La frustration, parfois, fait sauter la marmite. Marsoui, une petite communauté de Haute Gaspésie a adressé un audacieux pied de nez aux empêcheurs de surfer en rond le 16 janvier 2008 en émettant illégalement pendant un jour ou deux le signal Internet haute vitesse du large bande institutionnel vers des citoyens trop longtemps tenus pour quantité négligeable.

« On en a ras le bol, lançait la maire Jovette Grasse; la haute vitesse existe depuis 10 ans au pays. Nous devrions l’avoir depuis au moins quatre ou cinq ans. On ne veut plus attendre ! » Télus réclamait 100 branchements garantis pour desservir cette municipalité de 150 résidences.

Ginette Migneault de Mont-Louis a suivi d’un œil avide le souque à la corde de Marsoui. « Tous les p’tits villages gaspésiens voudraient faire pareil ! J’ai déjà vu une municipalité mettre son routeur dans la fenêtre pour brancher une entreprise de l’autre côté de la rue. C’est politique tout ça ! »

« On reçoit beaucoup de nouveaux arrivants à La Martre, expliquait le maire Raymond Saint-Pierre. La haute vitesse est essentielle pour les garder. »

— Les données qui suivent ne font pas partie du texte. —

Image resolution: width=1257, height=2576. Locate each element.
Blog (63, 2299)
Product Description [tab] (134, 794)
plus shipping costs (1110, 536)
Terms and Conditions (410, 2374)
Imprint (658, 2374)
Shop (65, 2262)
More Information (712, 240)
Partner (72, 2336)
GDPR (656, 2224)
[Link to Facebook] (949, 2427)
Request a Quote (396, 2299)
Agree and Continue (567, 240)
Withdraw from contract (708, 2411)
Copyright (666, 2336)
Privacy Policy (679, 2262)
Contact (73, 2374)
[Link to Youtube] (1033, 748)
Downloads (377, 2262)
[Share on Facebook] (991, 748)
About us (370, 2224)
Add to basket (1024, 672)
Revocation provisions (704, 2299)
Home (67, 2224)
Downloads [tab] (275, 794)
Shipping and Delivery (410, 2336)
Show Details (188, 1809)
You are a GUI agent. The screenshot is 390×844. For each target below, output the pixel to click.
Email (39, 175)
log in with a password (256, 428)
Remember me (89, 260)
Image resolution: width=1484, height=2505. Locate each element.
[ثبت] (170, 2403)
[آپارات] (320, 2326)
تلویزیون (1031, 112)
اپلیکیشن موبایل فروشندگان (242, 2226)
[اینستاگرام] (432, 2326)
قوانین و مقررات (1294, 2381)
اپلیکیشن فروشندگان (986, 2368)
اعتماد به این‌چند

« Les conditions de Télus sont irrecevables, renchérissait de son côté le maire de Mont-Louis, Paul Hébert Bernatchez. On a acheté les équipements pour brancher des commerces qui auraient fermé sans la haute vitesse. »

L’insurrection de Marsoui menaçait de conduire à l’émergence d’un front commun pour s’affranchir du « remote control » des prévaricateurs du Net. Les élus régionaux y sont allés de la stratégie habituelle, une macédoine de subventions, 11 M$, pour faire chuter la pression. Aux dernières nouvelles, 12 000 foyers et entreprises attendent toujours l’accès à la haute vitesse en Gaspésie.

Ginette Migneault a de son côté créé un OSBL pour brancher Mont-Louis, Anse Pleureuse et Gros Morne. Son fournisseur de l’accès au Web l’a neutralisée net par surfacturation. « Télus proposait 3 Mb/s, pour couvrir les trois villages, à 1 500$ par mois ! Télus a beau jeu tant qu’elle n’aura pas de concurrent ! »

Un autre OBSL carburant au bénévolat, Communautel, arrose les municipalités de Nominingue, La Macaza et Rivière Rouge avec des visées sur d’autres villages alentour. La haute vitesse jusqu’à 6 Mo/s s’y détaillait 40$ par mois sans contrat dès 2008. Une prouesse, parce que « Télébec et Bell ont tout fait pour nous ralentir », déplorait le conseiller technique Jean-Paul Bleau.

Communautel n’est pas seule. La Fédération des coopératives de câblodistribution et de télécommunication du Québec, (FCCTQ) compte actuellement 35 coopératives desservant 100 000 membres.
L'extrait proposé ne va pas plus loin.